[Target position records]
○ ○ ○ ○

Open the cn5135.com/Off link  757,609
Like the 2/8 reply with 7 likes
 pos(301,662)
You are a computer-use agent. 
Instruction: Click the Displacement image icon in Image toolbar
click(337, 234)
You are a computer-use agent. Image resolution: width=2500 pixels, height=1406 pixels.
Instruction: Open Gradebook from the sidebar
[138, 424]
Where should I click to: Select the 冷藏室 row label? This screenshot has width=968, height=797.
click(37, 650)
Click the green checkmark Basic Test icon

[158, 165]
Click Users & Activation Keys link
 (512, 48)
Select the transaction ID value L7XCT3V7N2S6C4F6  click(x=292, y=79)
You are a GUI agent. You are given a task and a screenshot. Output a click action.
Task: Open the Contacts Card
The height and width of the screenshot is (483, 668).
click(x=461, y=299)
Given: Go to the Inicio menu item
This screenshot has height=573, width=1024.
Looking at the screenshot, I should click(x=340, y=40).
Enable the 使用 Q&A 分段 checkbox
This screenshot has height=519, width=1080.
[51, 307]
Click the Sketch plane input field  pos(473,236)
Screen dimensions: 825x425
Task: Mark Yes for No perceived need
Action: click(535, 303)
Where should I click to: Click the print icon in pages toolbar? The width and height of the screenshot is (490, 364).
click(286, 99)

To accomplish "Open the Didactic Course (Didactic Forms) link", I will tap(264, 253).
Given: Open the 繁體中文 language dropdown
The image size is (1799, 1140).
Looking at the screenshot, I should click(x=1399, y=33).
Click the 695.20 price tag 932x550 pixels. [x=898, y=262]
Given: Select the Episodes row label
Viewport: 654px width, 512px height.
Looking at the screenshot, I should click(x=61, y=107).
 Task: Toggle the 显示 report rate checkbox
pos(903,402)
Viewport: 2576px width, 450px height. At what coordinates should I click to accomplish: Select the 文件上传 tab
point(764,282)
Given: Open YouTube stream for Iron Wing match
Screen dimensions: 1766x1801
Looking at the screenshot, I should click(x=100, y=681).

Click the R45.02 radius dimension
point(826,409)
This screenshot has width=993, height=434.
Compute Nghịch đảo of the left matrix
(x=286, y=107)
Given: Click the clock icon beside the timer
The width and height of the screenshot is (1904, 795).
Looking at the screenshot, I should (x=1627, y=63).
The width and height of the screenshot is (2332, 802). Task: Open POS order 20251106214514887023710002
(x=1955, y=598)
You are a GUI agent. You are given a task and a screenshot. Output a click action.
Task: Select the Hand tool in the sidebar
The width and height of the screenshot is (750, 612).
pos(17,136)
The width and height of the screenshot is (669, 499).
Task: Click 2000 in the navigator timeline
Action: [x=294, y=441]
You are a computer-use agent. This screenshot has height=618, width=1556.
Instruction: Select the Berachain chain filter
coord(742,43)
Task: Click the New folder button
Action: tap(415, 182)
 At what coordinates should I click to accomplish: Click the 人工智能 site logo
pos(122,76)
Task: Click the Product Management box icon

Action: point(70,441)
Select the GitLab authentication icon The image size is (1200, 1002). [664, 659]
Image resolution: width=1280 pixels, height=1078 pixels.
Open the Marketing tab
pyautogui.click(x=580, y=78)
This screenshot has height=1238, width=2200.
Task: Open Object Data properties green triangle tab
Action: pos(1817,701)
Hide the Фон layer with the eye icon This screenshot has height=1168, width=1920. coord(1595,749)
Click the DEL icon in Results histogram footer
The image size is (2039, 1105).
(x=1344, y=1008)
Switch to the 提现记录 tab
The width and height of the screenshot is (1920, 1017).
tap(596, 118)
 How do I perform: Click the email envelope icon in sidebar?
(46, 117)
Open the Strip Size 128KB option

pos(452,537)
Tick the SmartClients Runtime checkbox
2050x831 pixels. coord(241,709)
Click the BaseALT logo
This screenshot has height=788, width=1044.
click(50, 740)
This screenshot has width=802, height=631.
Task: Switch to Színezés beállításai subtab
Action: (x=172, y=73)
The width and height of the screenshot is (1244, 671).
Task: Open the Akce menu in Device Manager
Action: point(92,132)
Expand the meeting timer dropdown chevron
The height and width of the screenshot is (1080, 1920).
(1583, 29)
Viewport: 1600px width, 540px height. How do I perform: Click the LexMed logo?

○ ○ ○ ○

Stated exercise: Revise the entries above, substituting "check box" for every occurrence of "checkbox" and leaving everything else unchanged.

Response:
Open the cn5135.com/Off link  757,609
Like the 2/8 reply with 7 likes
 pos(301,662)
You are a computer-use agent. 
Instruction: Click the Displacement image icon in Image toolbar
click(337, 234)
You are a computer-use agent. Image resolution: width=2500 pixels, height=1406 pixels.
Instruction: Open Gradebook from the sidebar
[138, 424]
Where should I click to: Select the 冷藏室 row label? This screenshot has width=968, height=797.
click(37, 650)
Click the green checkmark Basic Test icon

[158, 165]
Click Users & Activation Keys link
 (512, 48)
Select the transaction ID value L7XCT3V7N2S6C4F6  click(x=292, y=79)
You are a GUI agent. You are given a task and a screenshot. Output a click action.
Task: Open the Contacts Card
The height and width of the screenshot is (483, 668).
click(x=461, y=299)
Given: Go to the Inicio menu item
This screenshot has height=573, width=1024.
Looking at the screenshot, I should click(x=340, y=40).
Enable the 使用 Q&A 分段 check box
This screenshot has height=519, width=1080.
[51, 307]
Click the Sketch plane input field  pos(473,236)
Screen dimensions: 825x425
Task: Mark Yes for No perceived need
Action: click(535, 303)
Where should I click to: Click the print icon in pages toolbar? The width and height of the screenshot is (490, 364).
click(286, 99)

To accomplish "Open the Didactic Course (Didactic Forms) link", I will tap(264, 253).
Given: Open the 繁體中文 language dropdown
The image size is (1799, 1140).
Looking at the screenshot, I should click(x=1399, y=33).
Click the 695.20 price tag 932x550 pixels. [x=898, y=262]
Given: Select the Episodes row label
Viewport: 654px width, 512px height.
Looking at the screenshot, I should click(x=61, y=107).
 Task: Toggle the 显示 report rate check box
pos(903,402)
Viewport: 2576px width, 450px height. At what coordinates should I click to accomplish: Select the 文件上传 tab
point(764,282)
Given: Open YouTube stream for Iron Wing match
Screen dimensions: 1766x1801
Looking at the screenshot, I should click(x=100, y=681).

Click the R45.02 radius dimension
point(826,409)
This screenshot has width=993, height=434.
Compute Nghịch đảo of the left matrix
(x=286, y=107)
Given: Click the clock icon beside the timer
The width and height of the screenshot is (1904, 795).
Looking at the screenshot, I should (x=1627, y=63).
The width and height of the screenshot is (2332, 802). Task: Open POS order 20251106214514887023710002
(x=1955, y=598)
You are a GUI agent. You are given a task and a screenshot. Output a click action.
Task: Select the Hand tool in the sidebar
The width and height of the screenshot is (750, 612).
pos(17,136)
The width and height of the screenshot is (669, 499).
Task: Click 2000 in the navigator timeline
Action: [x=294, y=441]
You are a computer-use agent. This screenshot has height=618, width=1556.
Instruction: Select the Berachain chain filter
coord(742,43)
Task: Click the New folder button
Action: tap(415, 182)
 At what coordinates should I click to accomplish: Click the 人工智能 site logo
pos(122,76)
Task: Click the Product Management box icon

Action: point(70,441)
Select the GitLab authentication icon The image size is (1200, 1002). [664, 659]
Image resolution: width=1280 pixels, height=1078 pixels.
Open the Marketing tab
pyautogui.click(x=580, y=78)
This screenshot has height=1238, width=2200.
Task: Open Object Data properties green triangle tab
Action: pos(1817,701)
Hide the Фон layer with the eye icon This screenshot has height=1168, width=1920. coord(1595,749)
Click the DEL icon in Results histogram footer
The image size is (2039, 1105).
(x=1344, y=1008)
Switch to the 提现记录 tab
The width and height of the screenshot is (1920, 1017).
tap(596, 118)
 How do I perform: Click the email envelope icon in sidebar?
(46, 117)
Open the Strip Size 128KB option

pos(452,537)
Tick the SmartClients Runtime check box
2050x831 pixels. coord(241,709)
Click the BaseALT logo
This screenshot has height=788, width=1044.
click(50, 740)
This screenshot has width=802, height=631.
Task: Switch to Színezés beállításai subtab
Action: (x=172, y=73)
The width and height of the screenshot is (1244, 671).
Task: Open the Akce menu in Device Manager
Action: point(92,132)
Expand the meeting timer dropdown chevron
The height and width of the screenshot is (1080, 1920).
(1583, 29)
Viewport: 1600px width, 540px height. How do I perform: Click the LexMed logo?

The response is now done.